Over the past year, my husband and I completed That Clean Life's monthly clean eating challenges and chronicled them in several photoseries for fun. Sharing these experiences actually contributed to the birth of my blog on Maude + Phyllis. (Anyone remember this gem?)
But between challenges, we often fell through the cracks. We still found ourselves running out of food, wasting food, resorting to takeout and making unhealthy choices. These quotes were definitely still in rotation:
- "Man, the cats are eating healthier than we are"
- "Is this dinner number two?"
- "I.. Urrr.. Erghhh" (sounds of the guilt-ridden and overfed, followed by food coma)
- "I was pretty skinny with my Ensure diet. Can I go back to that?"
- "Should we just start eating cat food?"
(Wait, these are all from my husband)
Some of these "relapses" hit pretty hard as they would also coincide with a lack of physical activity, nursing burnout and probably a good degree of seasonal affective disorder. It was never really "rock bottom" but instead, a constant state of never feeling my best. It's unfortunate that hitting rock bottom is what may propel us to re-evaluate our lives and make changes for the better. There was no dramatic pivotal moment for me and fortunately for many people there won't ever be. This is not without its own challenges.
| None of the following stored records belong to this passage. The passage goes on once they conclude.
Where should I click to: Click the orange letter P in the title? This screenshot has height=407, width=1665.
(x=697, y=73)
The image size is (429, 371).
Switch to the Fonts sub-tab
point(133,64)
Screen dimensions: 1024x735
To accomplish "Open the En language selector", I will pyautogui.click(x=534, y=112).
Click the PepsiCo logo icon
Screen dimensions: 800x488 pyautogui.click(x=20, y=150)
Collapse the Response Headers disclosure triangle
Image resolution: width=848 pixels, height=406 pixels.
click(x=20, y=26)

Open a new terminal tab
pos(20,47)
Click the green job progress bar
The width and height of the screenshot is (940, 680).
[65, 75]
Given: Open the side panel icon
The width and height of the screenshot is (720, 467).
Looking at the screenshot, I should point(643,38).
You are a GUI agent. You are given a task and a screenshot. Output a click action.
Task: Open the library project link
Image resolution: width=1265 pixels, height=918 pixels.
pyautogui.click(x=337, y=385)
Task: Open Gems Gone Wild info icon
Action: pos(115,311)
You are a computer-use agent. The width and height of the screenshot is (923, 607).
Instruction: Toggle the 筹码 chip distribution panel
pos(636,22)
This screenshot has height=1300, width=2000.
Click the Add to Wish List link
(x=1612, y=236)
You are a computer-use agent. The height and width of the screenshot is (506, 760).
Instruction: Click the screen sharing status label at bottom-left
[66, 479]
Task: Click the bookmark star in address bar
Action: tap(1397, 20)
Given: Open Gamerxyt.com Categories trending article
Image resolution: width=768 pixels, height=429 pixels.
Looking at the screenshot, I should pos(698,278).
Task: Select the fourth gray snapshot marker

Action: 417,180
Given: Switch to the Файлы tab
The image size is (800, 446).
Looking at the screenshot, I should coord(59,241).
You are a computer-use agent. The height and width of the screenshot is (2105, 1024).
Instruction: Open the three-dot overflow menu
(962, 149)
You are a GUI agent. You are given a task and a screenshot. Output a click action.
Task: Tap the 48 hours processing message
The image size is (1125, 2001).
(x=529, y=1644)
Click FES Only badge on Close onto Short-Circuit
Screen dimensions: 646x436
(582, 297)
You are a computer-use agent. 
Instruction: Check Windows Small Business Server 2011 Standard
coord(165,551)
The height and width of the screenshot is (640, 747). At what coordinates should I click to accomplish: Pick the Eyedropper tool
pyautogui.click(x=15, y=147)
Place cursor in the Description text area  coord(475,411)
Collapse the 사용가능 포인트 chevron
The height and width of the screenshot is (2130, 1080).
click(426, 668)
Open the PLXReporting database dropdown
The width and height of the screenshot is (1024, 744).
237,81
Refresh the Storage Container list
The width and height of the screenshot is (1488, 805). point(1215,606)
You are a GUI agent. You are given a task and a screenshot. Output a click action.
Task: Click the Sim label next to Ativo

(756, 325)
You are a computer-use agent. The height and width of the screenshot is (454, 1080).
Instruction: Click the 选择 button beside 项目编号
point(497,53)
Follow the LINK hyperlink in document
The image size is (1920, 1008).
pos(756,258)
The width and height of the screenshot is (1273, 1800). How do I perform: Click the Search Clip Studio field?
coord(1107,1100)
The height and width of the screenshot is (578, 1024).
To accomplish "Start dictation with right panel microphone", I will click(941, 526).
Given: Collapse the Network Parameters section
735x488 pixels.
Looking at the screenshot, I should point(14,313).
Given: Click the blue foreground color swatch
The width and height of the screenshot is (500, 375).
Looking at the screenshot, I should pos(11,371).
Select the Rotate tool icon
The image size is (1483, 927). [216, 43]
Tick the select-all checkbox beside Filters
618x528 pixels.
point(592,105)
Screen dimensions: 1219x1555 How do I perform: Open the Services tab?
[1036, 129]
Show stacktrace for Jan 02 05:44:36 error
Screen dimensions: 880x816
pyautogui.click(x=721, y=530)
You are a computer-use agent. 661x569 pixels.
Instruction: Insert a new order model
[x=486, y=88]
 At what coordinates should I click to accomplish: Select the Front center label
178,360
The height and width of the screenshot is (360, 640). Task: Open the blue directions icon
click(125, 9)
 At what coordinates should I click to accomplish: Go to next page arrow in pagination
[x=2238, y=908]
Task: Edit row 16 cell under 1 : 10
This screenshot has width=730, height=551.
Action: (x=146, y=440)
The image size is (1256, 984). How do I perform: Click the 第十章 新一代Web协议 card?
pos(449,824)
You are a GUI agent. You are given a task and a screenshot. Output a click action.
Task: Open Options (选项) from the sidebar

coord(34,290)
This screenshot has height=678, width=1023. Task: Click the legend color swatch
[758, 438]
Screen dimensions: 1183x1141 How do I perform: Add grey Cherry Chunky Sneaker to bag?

What this looks like then, is a back-and-forth teeter between gains and setbacks, where progress is incremental but barely noticeable. I wanted to cook more and cook healthier, and had some successful stretches. But then we'd forget to grocery shop after a packed social weekend and boom, that next week is a write-off. Or my husband--let's just call him John--would suggest, "why don't we go get something quick and easy?" and I'd crumble (worst influence ever).
It doesn't help that I'm a full-time shift worker, graduate student and volunteer. My lack of time and energy were the biggest excuses. I realized I often blamed myself, or I brushed it off as normal or inevitable, and believed the tools designed to help us didn't work. In reality, our culture is riddled with barriers. We live in a world that is shaped by those who profit on self-hate and things that compromise our health. We buy into it and reinforce those barriers ourselves without knowing it.
It really wasn't until we committed to meal planning on the new That Clean Life platform that we noticed changes. What also helped make it work was letting ourselves break the rules once in a while. We typically eat clean throughout the week, cheat on Saturday and get back into gear on Sunday. Since January, I've noticed the most difference in my skin, sleep and digestion. Most important and drastic though, have been improvements to my overall mental health. I feel better, have more positive interactions with others and in a sense, live with greater intent.
Eating healthy is really a lifestyle change that we shouldn't wait to reach "rock bottom" for. It requires effort, time and a shift in thinking but the bigger picture is that being healthier and happier is worth it.